3 years ago

Metabolic engineering of bread wheat improves grain iron concentration and bioavailability

Jesse T. Beasley, Julien P. Bonneau, Jose T. Sánchez-Palacios, Laura T. Moreno-Moyano, Damien L. Callahan, Elad Tako, Raymond P. Glahn, Enzo Lombi, Alexander A. T. Johnson

Abstract

Bread wheat (Triticum aestivum L.) is cultivated on more land than any other crop and produces a fifth of the calories consumed by humans. Wheat endosperm is rich in starch yet contains low concentrations of dietary iron (Fe) and zinc (Zn). Biofortification is a micronutrient intervention aimed at increasing the density and bioavailability of essential vitamins and minerals in staple crops; Fe biofortification of wheat has proved challenging.

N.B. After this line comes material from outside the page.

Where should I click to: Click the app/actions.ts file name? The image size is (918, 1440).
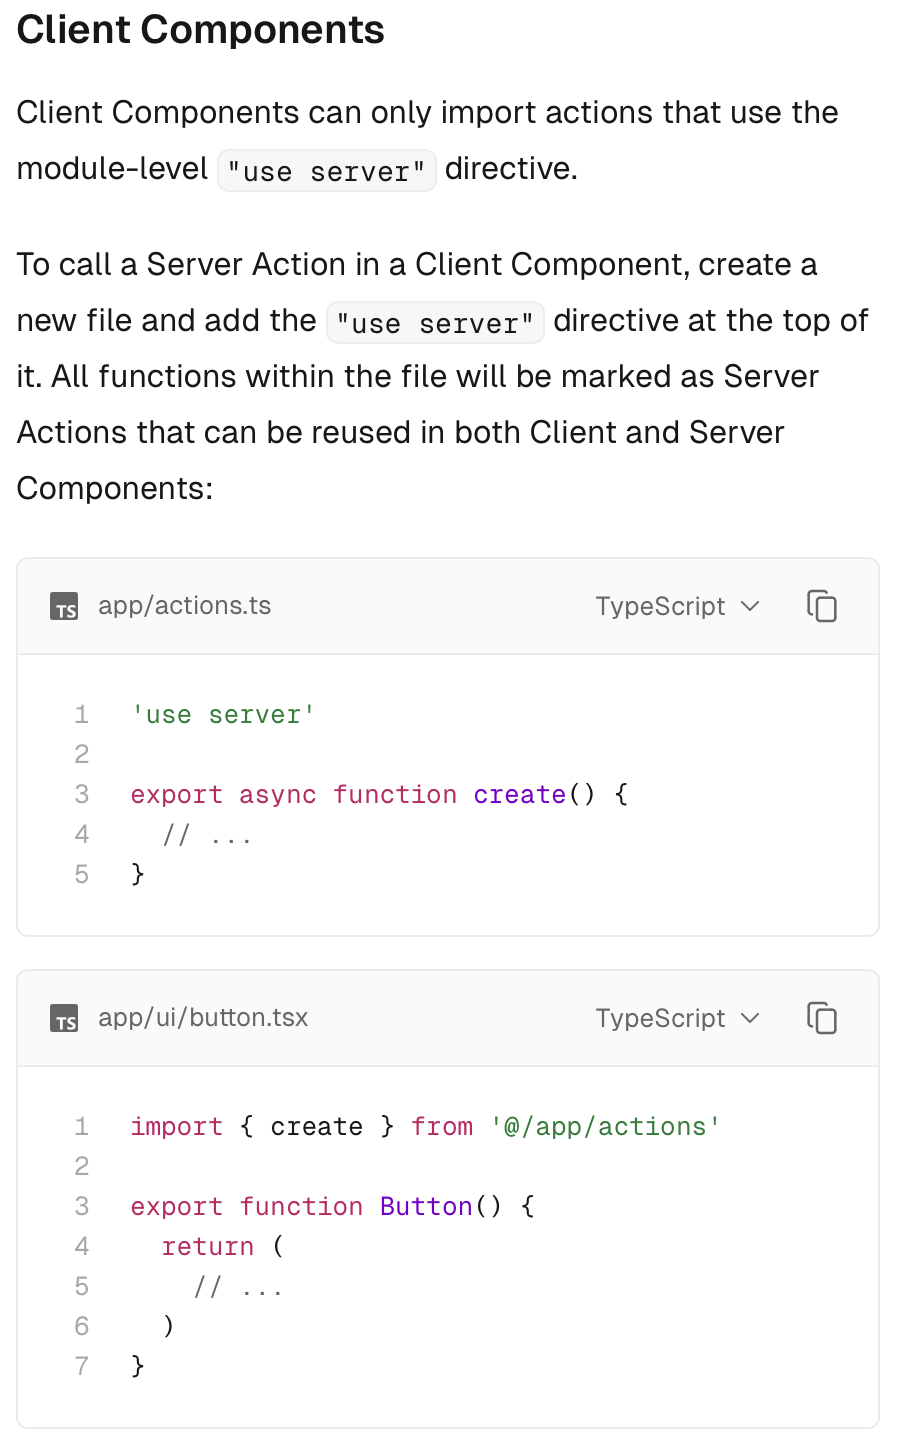click(x=184, y=606)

In this study we employed constitutive expression (CE) of the rice (Oryza sativa L.) nicotianamine synthase 2 (OsNAS2) gene in bread wheat to upregulate biosynthesis of two low molecular weight metal chelators – nicotianamine (NA) and 2′‐deoxymugineic acid (DMA) – that play key roles in metal transport and nutrition. The CE‐OsNAS2 plants accumulated higher concentrations of grain Fe, Zn, NA and DMA and synchrotron X‐ray fluorescence microscopy (XFM) revealed enhanced localization of Fe and Zn in endosperm and crease tissues, respectively. Iron bioavailability was increased in white flour milled from field‐grown CE‐OsNAS2 grain and positively correlated with NA and DMA concentrations.